### Provided records:
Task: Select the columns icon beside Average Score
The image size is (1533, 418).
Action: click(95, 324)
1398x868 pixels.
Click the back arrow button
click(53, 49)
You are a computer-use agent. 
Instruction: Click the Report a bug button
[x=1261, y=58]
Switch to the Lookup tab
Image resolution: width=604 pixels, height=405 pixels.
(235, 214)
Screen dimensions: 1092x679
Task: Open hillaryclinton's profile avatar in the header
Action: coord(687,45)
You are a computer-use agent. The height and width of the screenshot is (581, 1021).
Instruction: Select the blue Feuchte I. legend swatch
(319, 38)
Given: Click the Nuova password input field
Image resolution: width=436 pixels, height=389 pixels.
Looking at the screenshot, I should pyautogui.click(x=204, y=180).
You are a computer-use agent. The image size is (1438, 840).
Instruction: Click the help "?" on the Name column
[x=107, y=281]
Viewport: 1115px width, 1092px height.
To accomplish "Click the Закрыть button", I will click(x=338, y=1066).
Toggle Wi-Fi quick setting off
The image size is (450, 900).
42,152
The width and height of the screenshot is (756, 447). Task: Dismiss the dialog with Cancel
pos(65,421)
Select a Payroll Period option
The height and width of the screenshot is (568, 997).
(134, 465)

### Your objective:
Pick each line holding the word "computer" out of the data and copy it.

### Solution to this exercise:
You are a computer-use agent. 
You are a computer-use agent. The height and width of the screenshot is (581, 1021).
You are a computer-use agent. The image size is (1438, 840).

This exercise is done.